It came as a shock to me when I first read--far too many years ago--that the song ‘Happy Birthday’ was under copyright & a company could charge you money if you dared to sing it. Well, no longer! The BBC reports today that a court has ruled that it is out of copyright.
The copyright history of ‘Happy Birthday’ is pretty damn tawdry.
Warner/Chappell Music claim the current rights & have actively pursued royalties for every public performance (“singing the words when ‘a substantial number’ of people present are not family or friends” is a ‘public performance’). In 2008 that was worth $2m for the year (£1,306,920 GBP at current rates) and, at an estimated £50 million earnings since copyright establishment, ‘Happy Birthday’ is reckoned to be the highest earning single song in history.

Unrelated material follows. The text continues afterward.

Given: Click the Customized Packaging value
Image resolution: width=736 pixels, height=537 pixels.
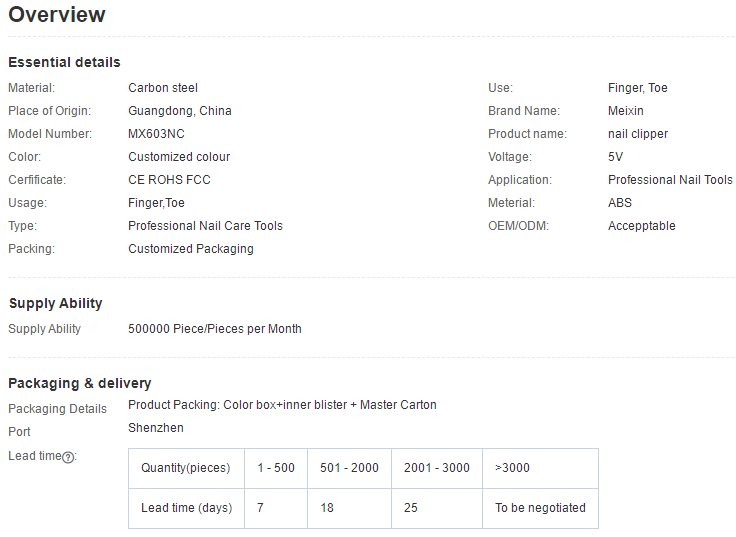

People have been singing the words of the ‘Happy Birthday’ song for a very long time. The melody can be traced back to the sisters Patty and Mildred J. Hill in 1893 as they published it on that date as “Good Morning to All” as part of their songbook Song Stories for the Kindergarten. The song itself dates back to at least the middle of the same century, when Patty introduced it at a kindergarten class that she was running in Kentucky. There are suggestions that Patty copied the tune from other sources, and a great many other songs of the period had similar words. Well, whatever. Because it was published so long ago, that melody is now within the public domain.
Patty and Mildred’s song proved very popular with their students. Those students began to sing it at birthday parties, but changing the lyrics from ‘Good Morning’ to ‘Happy Birthday’. Then the old tune began to be published with the new lyrics (1912, 1918, 1924 + 1933, various publishers, none of whom are connected with the Hill Sisters).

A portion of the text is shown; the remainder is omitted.